"Re: How to test pots? Just de soldered using wick for first time"
Here is one place where an analog (volt or ohm, but the point is: a test meter) meter is neater than a DVM...but not absolutely req'd.
Pots can fail in about 3 or 4 or 5 ways. All of which you can detect with an volt/ohmmeter, but it is also worth your time IMHO to play with a battery and a resistor and a pot and your meter to acquire a better-than-intellectual feel for what a pot does; how it acts, and how your particular meter acts/reads out the variable resistance as you, yourself, vary it with your fat fingers. Like if you were a kid fooling around with it. Totally serious, this is what we call an "acquaintance" exercise. In general, they are pretty rugged devices. For a pot to work and be your friend it has to:
1: Have an end-to-end resistance sort of resembling its rated value. This can be WILDLY off. +/-20% is very common. One way pots fail is to have the "horseshoe" of res mat'l break...so they open up from term 1 to 3. Under these conditions, it is possible that the wiper will work, for SOME PART of the pot's rotation. Because the crack in the horseshoe mat'l is usually a hairline crack, and the "point" of the wiper will, as you turn the pot slowly, work-work-work-work NOT WORK oncce it gets to the "far" side of the crack.
2: The wiper has to make contact all the way from one end of the pot rotation to the other.
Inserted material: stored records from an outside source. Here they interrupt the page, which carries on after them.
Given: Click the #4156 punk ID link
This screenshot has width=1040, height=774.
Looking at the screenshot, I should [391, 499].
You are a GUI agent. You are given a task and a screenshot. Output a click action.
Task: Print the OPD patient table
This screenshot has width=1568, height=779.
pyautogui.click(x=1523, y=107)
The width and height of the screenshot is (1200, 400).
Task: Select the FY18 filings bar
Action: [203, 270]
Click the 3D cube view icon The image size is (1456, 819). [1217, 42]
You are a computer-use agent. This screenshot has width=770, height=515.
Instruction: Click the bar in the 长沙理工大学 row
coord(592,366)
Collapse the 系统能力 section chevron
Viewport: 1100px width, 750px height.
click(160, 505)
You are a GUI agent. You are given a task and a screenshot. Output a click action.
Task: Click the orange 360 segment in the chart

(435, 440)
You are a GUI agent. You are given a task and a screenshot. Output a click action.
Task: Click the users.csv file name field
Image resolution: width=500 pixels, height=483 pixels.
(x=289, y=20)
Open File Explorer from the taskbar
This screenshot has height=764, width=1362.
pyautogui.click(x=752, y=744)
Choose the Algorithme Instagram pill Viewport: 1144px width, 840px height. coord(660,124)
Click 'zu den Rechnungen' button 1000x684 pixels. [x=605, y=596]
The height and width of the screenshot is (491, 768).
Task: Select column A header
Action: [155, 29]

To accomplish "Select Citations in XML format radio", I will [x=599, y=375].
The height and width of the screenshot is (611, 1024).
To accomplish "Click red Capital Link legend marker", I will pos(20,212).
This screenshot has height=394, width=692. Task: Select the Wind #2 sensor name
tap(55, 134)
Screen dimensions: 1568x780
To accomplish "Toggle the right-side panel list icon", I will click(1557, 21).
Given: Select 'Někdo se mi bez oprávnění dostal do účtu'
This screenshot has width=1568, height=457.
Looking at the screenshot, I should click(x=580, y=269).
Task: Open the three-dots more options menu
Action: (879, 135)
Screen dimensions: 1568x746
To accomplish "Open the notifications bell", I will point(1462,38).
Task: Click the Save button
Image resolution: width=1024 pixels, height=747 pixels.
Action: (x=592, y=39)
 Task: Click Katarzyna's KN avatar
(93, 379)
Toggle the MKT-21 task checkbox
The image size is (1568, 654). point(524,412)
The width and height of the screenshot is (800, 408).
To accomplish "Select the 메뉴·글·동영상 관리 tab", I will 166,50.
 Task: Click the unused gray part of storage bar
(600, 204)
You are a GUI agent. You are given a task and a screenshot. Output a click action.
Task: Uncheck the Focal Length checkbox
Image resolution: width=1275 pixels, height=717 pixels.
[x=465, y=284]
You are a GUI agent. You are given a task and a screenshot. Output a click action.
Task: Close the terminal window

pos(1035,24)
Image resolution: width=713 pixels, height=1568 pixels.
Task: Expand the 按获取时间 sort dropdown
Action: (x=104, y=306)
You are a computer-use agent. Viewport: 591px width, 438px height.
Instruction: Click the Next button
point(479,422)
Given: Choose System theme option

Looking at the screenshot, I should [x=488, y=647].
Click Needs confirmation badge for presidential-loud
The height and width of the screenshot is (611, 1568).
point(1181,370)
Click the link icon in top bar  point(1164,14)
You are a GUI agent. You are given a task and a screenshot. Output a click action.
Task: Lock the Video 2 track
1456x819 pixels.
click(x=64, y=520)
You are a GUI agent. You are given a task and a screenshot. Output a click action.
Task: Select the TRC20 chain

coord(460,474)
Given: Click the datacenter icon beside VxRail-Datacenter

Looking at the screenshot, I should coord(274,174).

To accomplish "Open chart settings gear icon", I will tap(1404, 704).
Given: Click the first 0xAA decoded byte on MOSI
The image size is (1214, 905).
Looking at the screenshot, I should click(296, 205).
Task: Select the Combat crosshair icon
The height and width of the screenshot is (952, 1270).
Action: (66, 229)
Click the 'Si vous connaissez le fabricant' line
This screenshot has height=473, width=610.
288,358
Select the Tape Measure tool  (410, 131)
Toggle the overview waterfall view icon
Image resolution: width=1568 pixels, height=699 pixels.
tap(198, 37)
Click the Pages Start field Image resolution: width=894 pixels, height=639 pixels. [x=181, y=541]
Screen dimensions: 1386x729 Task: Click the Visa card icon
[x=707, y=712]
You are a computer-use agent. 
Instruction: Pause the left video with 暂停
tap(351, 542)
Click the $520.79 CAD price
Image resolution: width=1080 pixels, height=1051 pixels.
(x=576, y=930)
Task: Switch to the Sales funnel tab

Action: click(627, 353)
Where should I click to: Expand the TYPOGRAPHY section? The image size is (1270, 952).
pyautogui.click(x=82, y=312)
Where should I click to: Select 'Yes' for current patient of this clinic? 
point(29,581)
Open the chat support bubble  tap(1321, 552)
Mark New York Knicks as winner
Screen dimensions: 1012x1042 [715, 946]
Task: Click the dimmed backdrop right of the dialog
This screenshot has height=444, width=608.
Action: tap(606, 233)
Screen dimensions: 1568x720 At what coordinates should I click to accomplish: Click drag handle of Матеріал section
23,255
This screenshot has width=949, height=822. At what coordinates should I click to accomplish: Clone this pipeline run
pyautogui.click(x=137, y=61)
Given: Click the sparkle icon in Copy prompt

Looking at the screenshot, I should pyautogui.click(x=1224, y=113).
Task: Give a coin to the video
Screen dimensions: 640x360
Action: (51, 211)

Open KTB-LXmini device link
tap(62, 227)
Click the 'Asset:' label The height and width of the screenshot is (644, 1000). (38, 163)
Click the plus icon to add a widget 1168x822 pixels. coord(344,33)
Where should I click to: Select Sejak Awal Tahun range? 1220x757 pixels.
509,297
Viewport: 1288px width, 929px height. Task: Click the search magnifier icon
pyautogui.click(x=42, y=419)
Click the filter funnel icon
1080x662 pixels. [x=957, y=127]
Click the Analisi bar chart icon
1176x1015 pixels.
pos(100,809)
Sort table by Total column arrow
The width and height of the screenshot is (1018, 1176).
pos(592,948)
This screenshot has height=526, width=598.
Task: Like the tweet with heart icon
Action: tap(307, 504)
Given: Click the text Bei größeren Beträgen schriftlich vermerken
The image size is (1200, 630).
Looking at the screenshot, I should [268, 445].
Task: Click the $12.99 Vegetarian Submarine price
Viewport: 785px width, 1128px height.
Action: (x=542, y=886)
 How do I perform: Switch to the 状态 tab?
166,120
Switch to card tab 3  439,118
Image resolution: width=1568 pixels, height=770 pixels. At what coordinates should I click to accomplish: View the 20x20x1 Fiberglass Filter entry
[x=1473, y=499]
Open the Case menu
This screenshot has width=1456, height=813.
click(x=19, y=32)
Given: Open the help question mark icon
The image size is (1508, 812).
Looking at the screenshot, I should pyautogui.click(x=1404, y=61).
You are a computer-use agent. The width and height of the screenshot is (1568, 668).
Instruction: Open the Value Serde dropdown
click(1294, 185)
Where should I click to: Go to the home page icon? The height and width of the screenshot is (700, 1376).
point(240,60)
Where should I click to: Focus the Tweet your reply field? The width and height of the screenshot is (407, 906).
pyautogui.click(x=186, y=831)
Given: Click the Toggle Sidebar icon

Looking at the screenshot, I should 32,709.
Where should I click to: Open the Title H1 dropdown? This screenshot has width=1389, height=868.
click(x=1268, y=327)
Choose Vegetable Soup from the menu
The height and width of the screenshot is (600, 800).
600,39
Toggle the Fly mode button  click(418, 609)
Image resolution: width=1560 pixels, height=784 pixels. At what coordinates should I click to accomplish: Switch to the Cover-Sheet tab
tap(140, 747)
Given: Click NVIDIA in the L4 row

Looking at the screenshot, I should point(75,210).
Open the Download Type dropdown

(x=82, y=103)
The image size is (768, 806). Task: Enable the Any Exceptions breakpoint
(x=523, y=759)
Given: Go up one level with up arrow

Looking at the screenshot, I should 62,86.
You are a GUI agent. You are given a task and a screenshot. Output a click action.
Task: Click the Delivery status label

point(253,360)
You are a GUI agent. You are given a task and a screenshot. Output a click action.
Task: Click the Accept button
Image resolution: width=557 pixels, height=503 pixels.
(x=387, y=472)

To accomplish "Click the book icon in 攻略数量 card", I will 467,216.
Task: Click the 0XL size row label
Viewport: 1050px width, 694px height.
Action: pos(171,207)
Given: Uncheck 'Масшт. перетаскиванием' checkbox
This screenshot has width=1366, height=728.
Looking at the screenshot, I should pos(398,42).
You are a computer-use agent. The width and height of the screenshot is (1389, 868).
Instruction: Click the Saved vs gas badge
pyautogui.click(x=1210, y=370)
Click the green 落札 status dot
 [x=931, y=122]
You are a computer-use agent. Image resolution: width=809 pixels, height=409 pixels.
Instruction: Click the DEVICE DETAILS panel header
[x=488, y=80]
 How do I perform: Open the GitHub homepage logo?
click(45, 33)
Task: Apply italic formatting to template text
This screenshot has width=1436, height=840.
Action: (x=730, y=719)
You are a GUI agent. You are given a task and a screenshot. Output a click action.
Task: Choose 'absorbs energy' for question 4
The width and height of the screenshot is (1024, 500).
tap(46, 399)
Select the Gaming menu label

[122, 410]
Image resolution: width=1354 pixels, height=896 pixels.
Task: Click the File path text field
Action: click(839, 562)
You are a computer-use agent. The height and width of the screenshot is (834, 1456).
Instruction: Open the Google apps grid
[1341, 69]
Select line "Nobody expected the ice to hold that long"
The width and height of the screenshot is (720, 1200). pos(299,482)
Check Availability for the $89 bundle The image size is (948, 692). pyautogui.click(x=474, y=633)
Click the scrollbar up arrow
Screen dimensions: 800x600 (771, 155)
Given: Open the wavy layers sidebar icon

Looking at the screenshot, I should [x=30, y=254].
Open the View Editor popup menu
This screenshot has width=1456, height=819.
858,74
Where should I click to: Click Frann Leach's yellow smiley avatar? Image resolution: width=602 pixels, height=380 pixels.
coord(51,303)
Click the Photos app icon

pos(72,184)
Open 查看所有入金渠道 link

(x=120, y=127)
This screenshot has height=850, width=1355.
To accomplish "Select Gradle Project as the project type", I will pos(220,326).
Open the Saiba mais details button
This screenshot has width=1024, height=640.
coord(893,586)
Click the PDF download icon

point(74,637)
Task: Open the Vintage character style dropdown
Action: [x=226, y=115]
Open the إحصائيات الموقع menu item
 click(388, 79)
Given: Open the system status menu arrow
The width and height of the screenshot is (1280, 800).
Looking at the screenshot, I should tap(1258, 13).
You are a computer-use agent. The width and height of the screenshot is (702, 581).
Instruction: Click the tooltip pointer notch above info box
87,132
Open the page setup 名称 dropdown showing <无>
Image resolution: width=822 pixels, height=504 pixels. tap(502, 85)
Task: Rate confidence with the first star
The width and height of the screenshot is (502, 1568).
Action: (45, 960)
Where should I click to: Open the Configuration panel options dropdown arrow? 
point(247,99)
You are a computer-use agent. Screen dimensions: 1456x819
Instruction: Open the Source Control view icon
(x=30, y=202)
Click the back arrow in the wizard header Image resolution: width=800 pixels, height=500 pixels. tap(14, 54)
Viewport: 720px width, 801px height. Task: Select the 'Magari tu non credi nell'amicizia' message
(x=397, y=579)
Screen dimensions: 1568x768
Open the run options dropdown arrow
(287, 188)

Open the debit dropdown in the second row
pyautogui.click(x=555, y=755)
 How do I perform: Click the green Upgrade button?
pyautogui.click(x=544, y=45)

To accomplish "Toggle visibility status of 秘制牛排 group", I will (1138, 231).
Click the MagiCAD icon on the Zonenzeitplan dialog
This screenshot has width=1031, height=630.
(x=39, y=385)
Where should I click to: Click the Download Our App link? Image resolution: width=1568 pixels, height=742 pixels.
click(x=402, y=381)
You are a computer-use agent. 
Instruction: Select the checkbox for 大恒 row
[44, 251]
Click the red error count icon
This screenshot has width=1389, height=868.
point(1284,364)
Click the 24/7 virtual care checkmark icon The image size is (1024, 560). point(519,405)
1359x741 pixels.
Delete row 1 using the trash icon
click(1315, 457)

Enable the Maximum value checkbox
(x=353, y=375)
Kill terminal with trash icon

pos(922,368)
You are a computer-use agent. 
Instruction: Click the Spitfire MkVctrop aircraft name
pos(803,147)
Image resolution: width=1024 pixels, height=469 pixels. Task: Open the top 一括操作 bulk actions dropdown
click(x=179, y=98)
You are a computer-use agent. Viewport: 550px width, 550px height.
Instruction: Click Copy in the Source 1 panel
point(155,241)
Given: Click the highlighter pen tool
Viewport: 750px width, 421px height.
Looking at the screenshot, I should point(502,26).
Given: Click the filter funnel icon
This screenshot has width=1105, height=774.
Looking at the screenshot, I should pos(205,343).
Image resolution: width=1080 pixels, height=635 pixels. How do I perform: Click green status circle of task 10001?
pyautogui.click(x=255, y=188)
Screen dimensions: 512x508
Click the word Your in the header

It's common for a pot to genrally work but be very noisy and herky-jerky at one or both ends. Sometimes the wiper opens up completely and makes NO contact with the horseshoe. VERY rare in my experience, but I acknowledge that import parts can fail in ways that traditional, domestic parts never even thought of.
3: Pots also have a "taper" which will not prevent them from working if you have the wrong kind...I will not address that here.
4: The wiper has to maintain smooth contact at all positions, or it will produce static or noise in the circuit. This is by far the most common fault---a piece of dirt gets in there and the pot gets "scratchy". Deoxit or other "pot spray" is the cure.